• [TASK TO COMPLETE]:
After locating the line that contains "Screen dimensions: 877x1372", output that line and each one following it, exactly, to the end of the entries. No pictures.

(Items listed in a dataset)
········

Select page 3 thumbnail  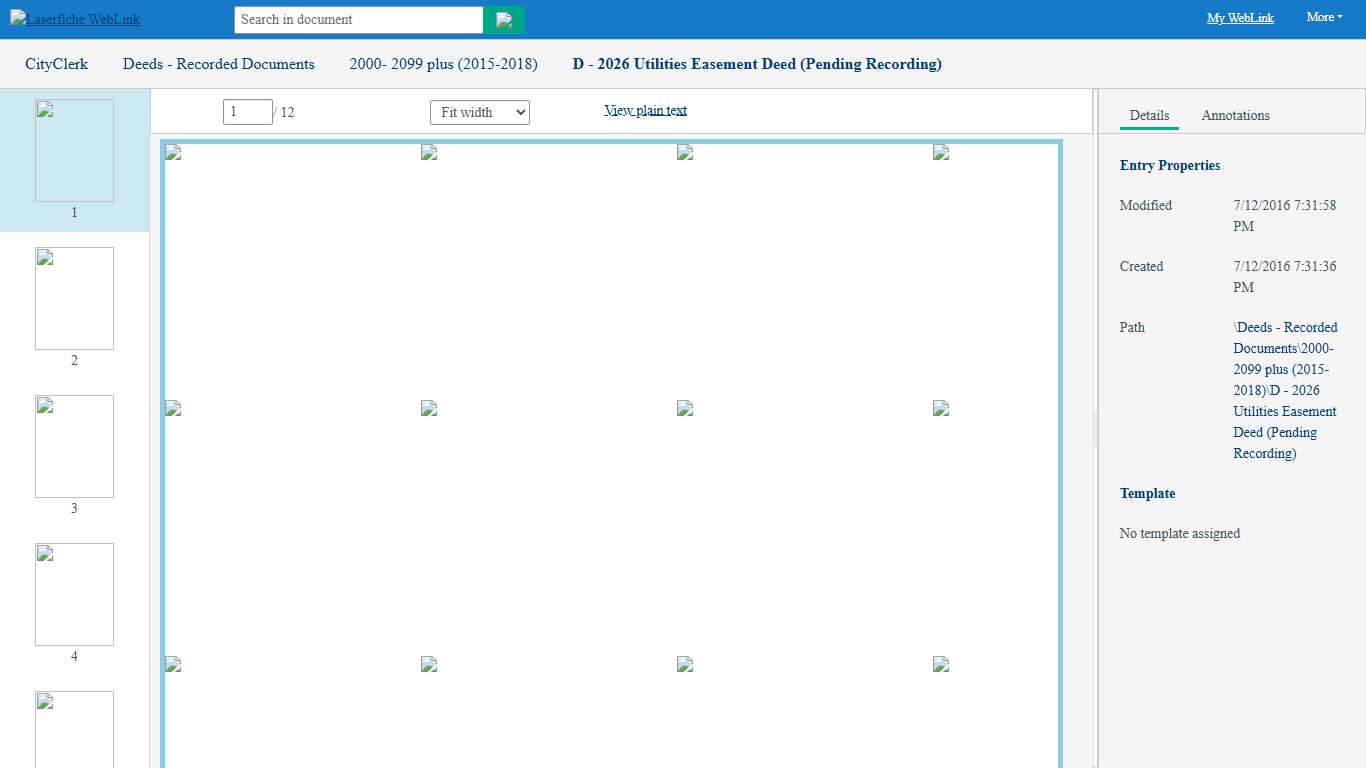(x=74, y=447)
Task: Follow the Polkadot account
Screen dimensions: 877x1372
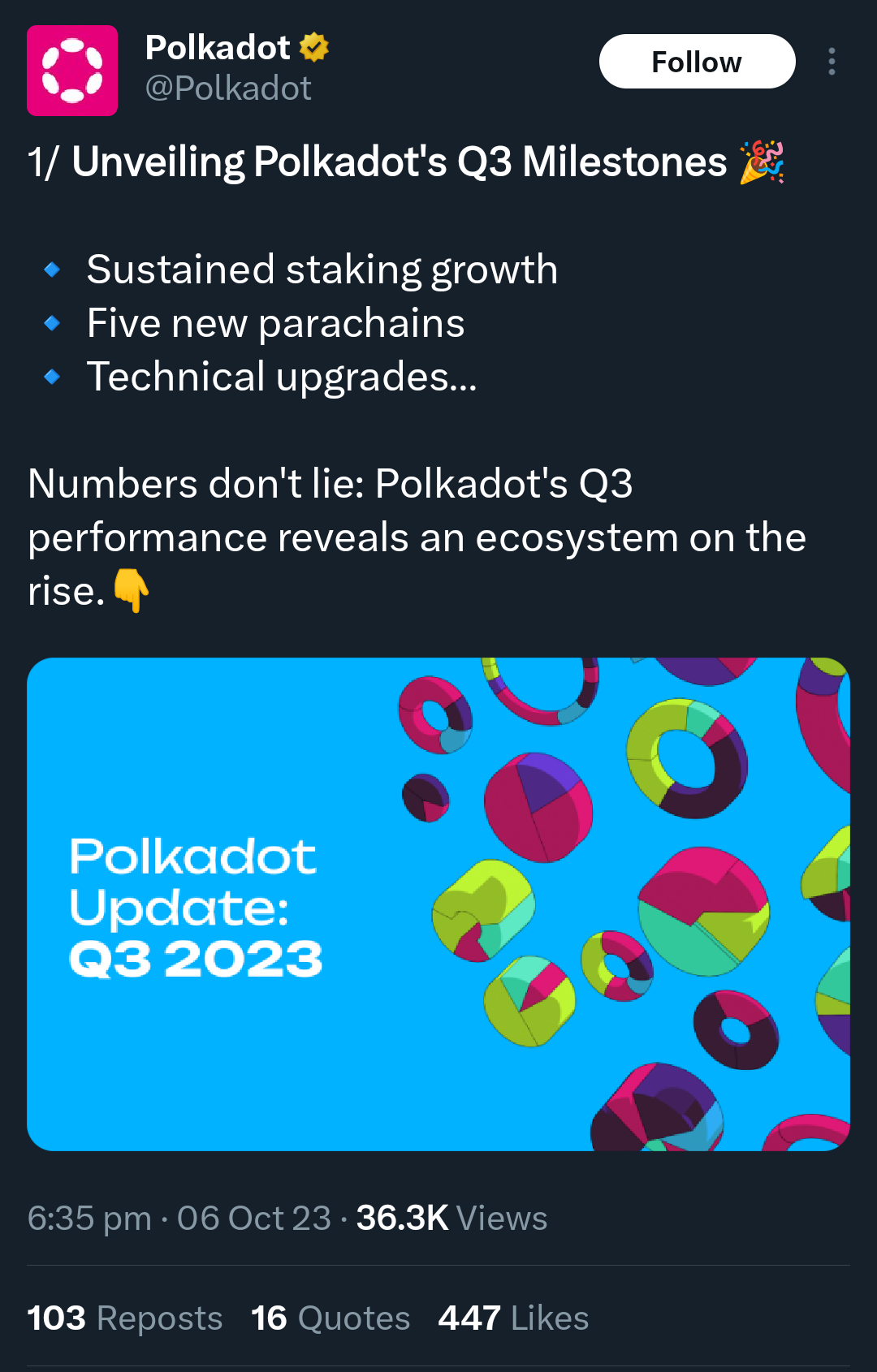Action: [696, 61]
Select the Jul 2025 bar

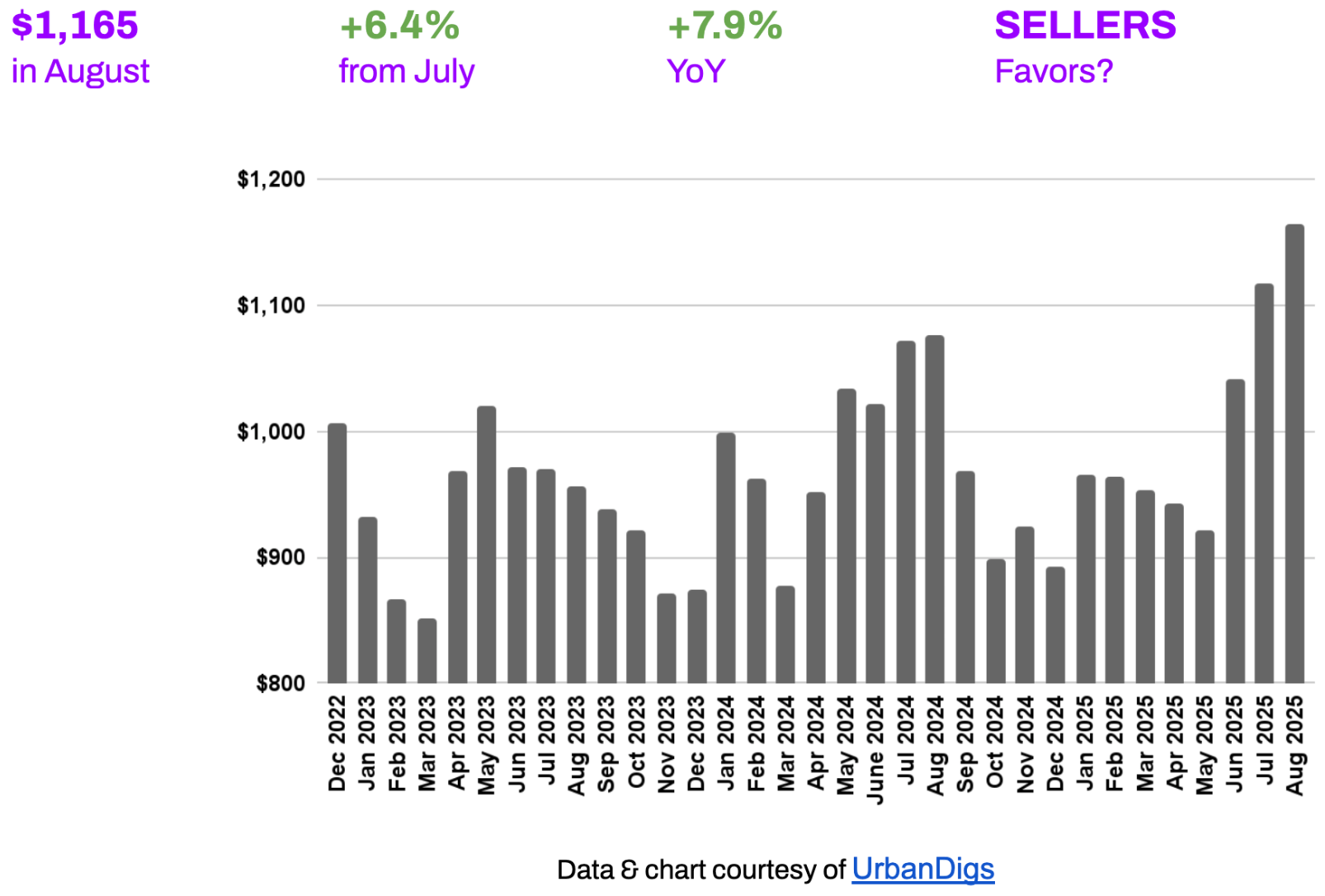click(x=1264, y=483)
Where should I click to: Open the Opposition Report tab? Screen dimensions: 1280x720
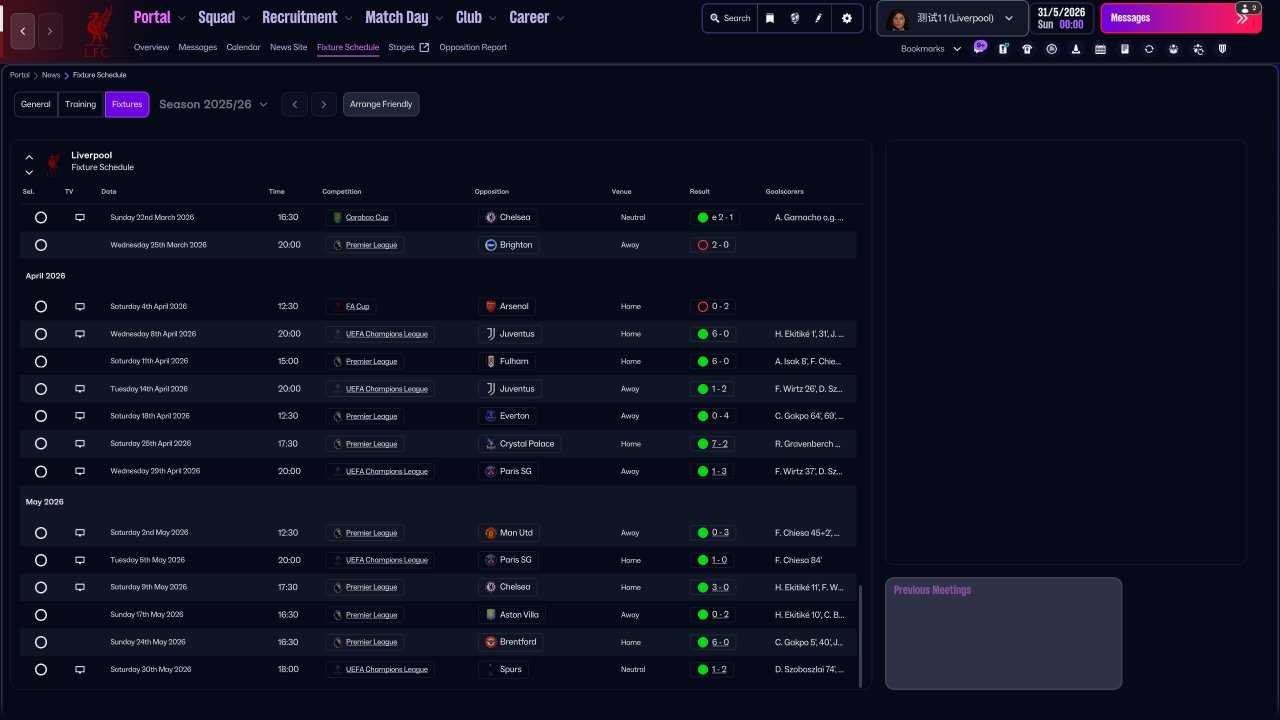(x=473, y=47)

········

• [EXERCISE ANSWER]:
Screen dimensions: 877x1372
Action: [696, 61]
Select the Jul 2025 bar

click(x=1264, y=483)
Where should I click to: Open the Opposition Report tab? Screen dimensions: 1280x720
(x=473, y=47)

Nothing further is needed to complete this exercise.